I happen to have a very fortunate photograph of Tredenham Road, from my Great Auntie Dees collection; I estimate it was taken in the late 1930s. The house in the centre of the picture with the flag-pole in the garden is ‘Greystones’ (the house where Henderson lived) and I guess my great-grandmothers house would have been one of the neighbouring buildings, as I know they also lived in Tredenham Road at this time, and why else would Dee have kept this post-card? Perhaps they knew one another; it’s quite a thought, and certainly a happy co-incidence.
I also learned some more about the Rosemaries wartime history from John and Douglas as they recall the Rosemarie at the return from Dunkirk, and the troops coming ashore in their masses.

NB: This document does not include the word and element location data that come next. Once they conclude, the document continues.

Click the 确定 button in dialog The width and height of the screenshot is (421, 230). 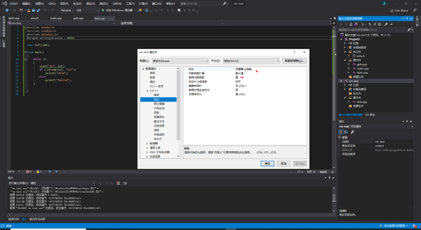pos(267,164)
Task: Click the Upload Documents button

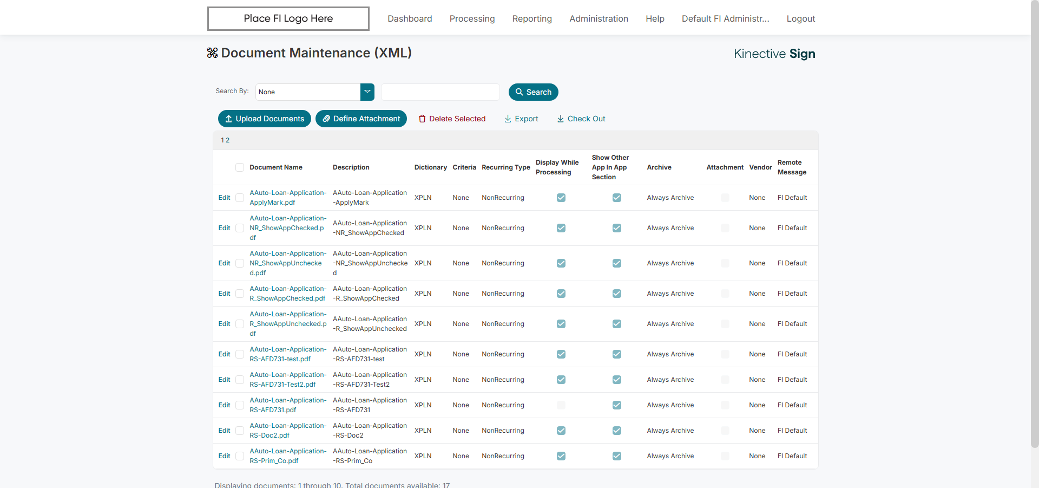Action: [264, 119]
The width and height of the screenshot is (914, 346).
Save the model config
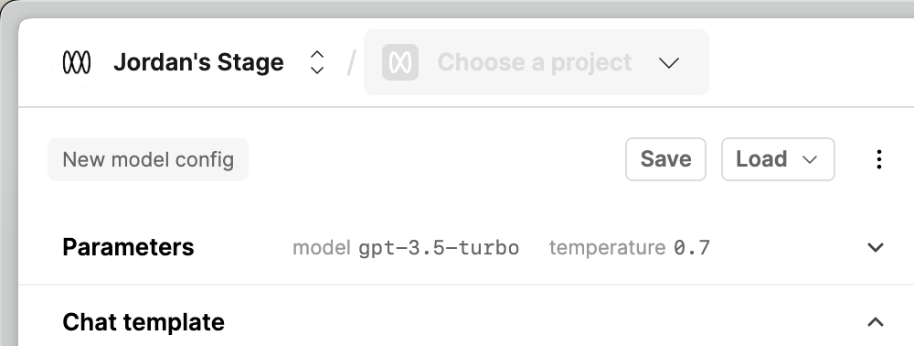665,159
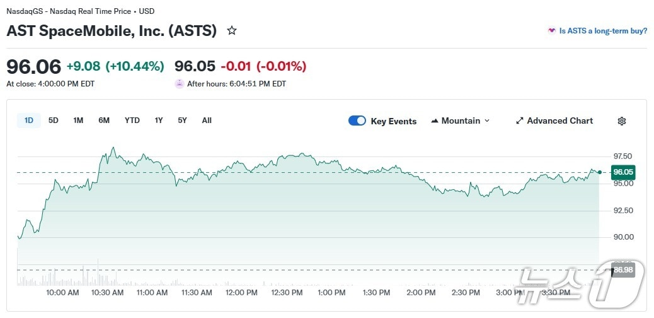Click the after hours moon icon
Image resolution: width=654 pixels, height=318 pixels.
(x=180, y=83)

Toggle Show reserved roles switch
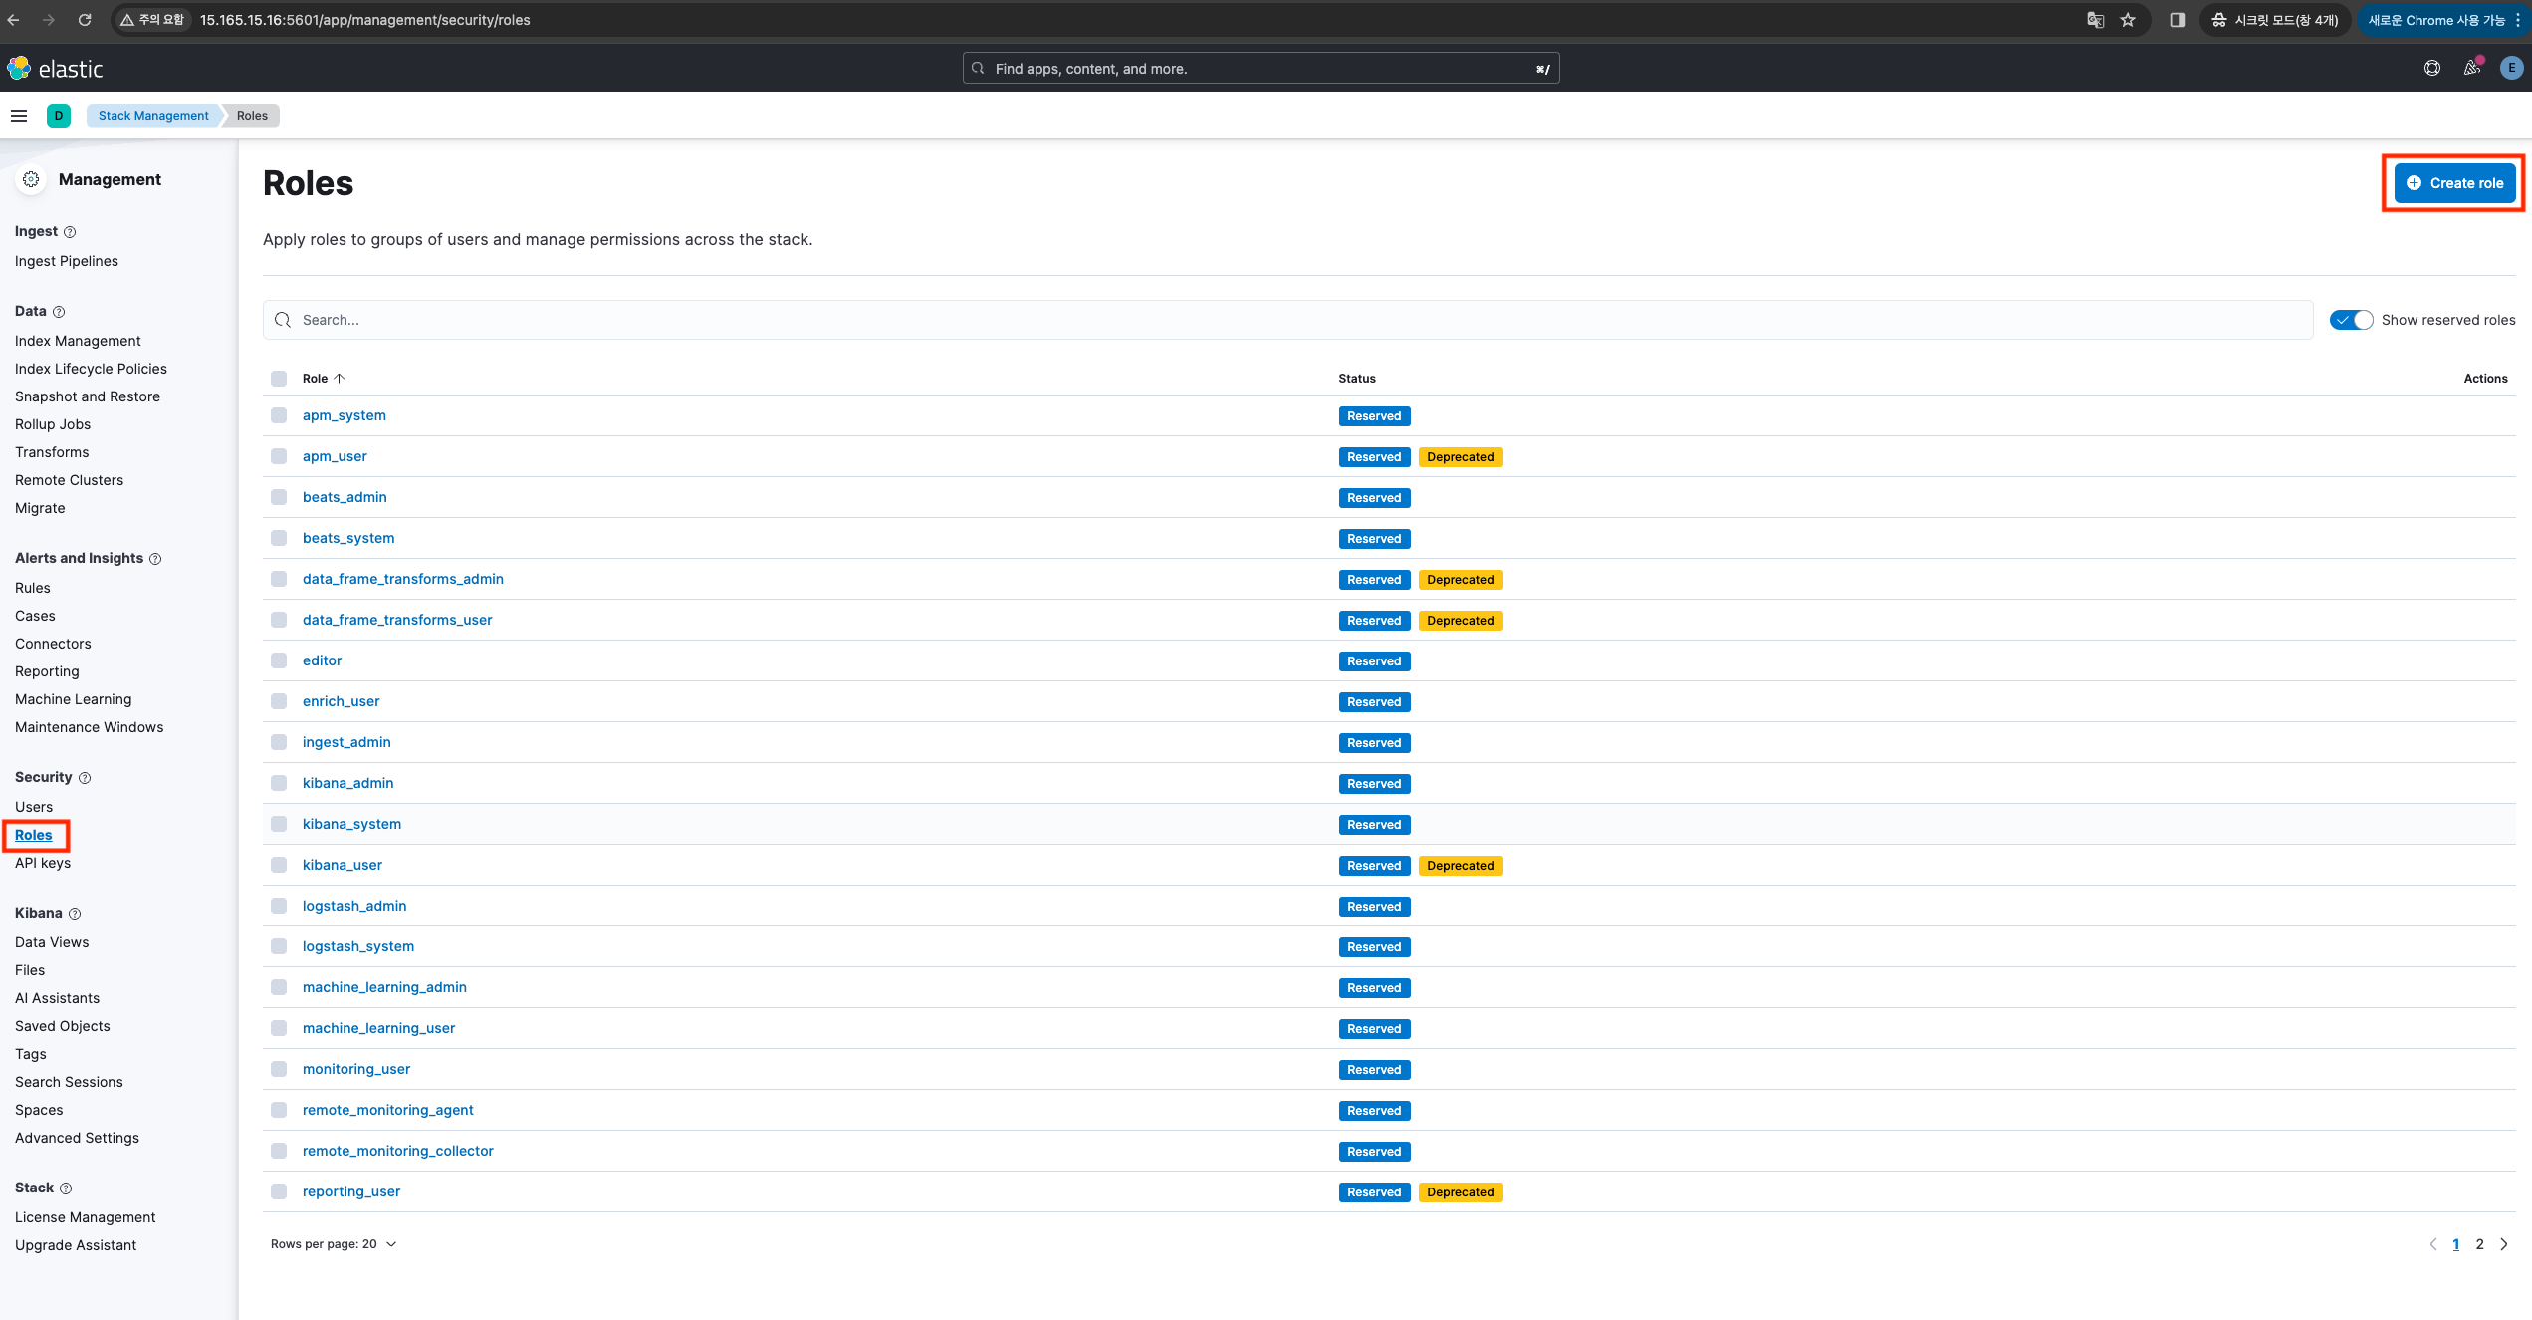2351,320
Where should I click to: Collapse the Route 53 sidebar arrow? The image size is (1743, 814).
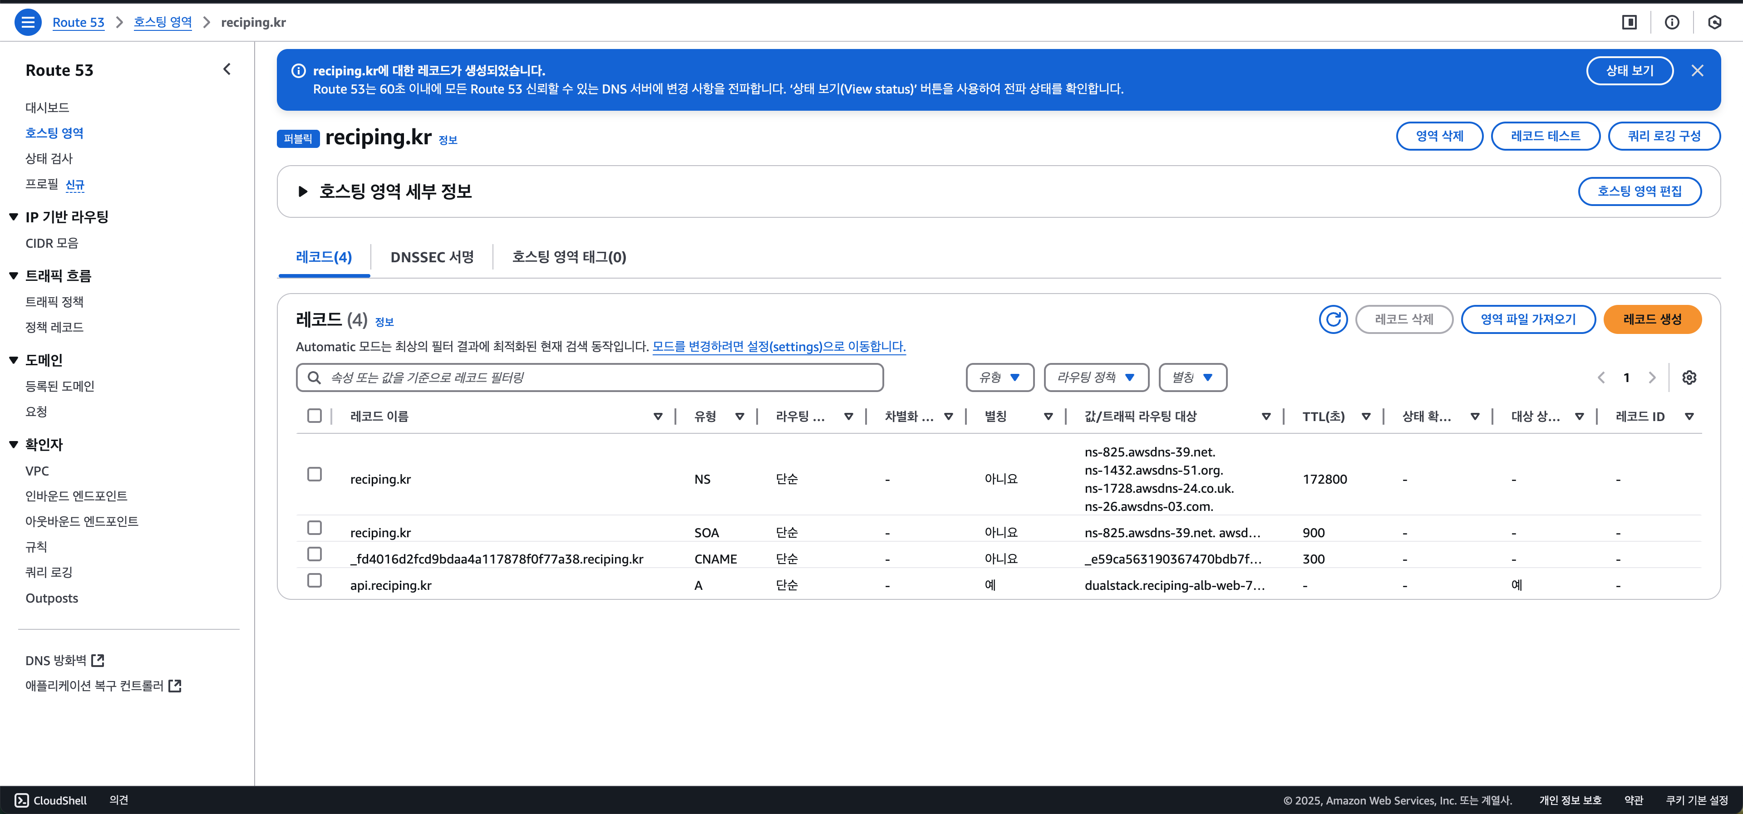coord(227,69)
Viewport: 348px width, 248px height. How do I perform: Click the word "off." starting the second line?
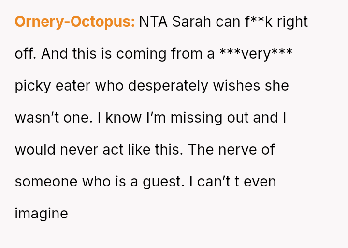click(25, 54)
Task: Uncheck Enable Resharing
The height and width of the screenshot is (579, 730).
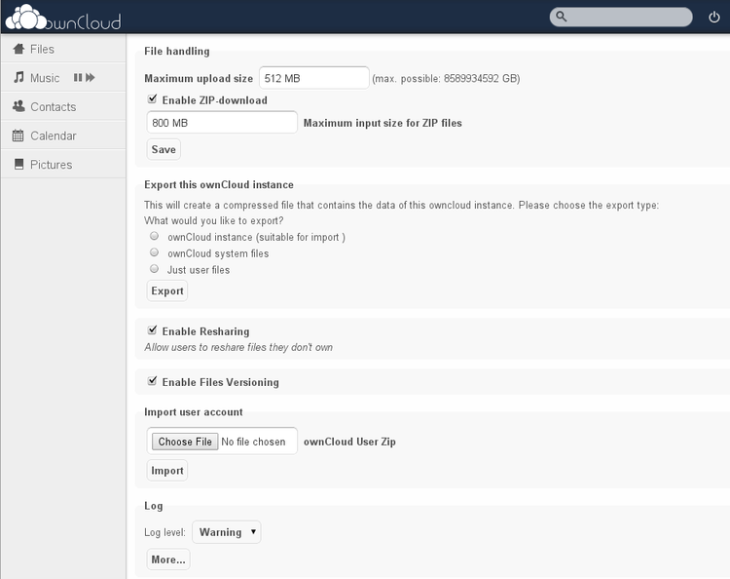Action: pos(153,331)
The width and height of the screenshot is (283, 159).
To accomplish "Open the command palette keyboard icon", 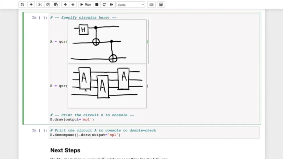I will pos(151,5).
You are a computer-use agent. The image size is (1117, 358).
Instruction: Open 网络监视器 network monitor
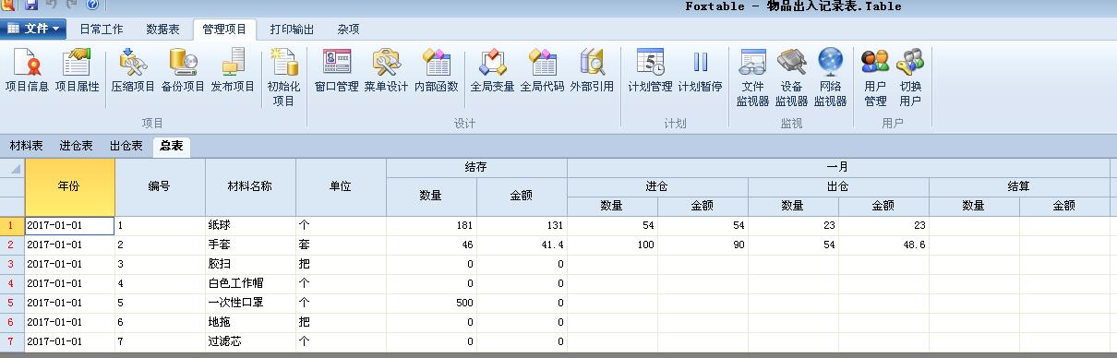[x=830, y=78]
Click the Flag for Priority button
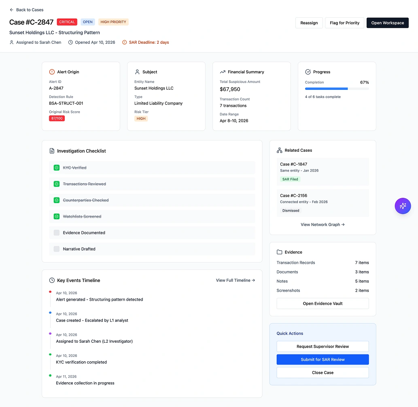The image size is (418, 407). pos(344,23)
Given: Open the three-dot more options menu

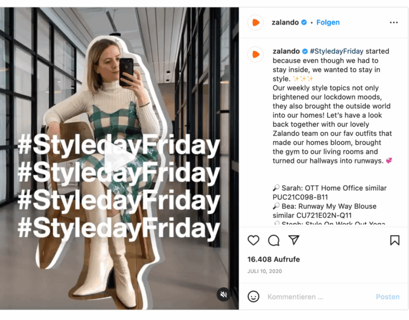Looking at the screenshot, I should [394, 22].
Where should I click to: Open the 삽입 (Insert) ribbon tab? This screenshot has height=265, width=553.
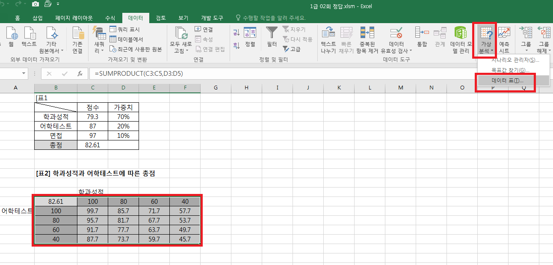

It seems she worked as an inspection ship, in Falmouth harbour before going down to Penzance for the duration, which was all news to me.
Rosemaries official registry was closed in 1948, and her last registered owner was Francis Bertram Sawle, first cousin to Douglas Sawle and married to a Clode. This makes further sense of the ferryboat or ‘Passenger’ boat history (as I stand corrected by the lads) which I already possess. It seems that Francis B. Sawle and Tommy Clode were in a business partnership, and ran ferries and then hire boats up to the late 1970s. The Rosemarie ran from St Mawes to the Prince of Wales Pier and was hired out for excursions until the mid 50s.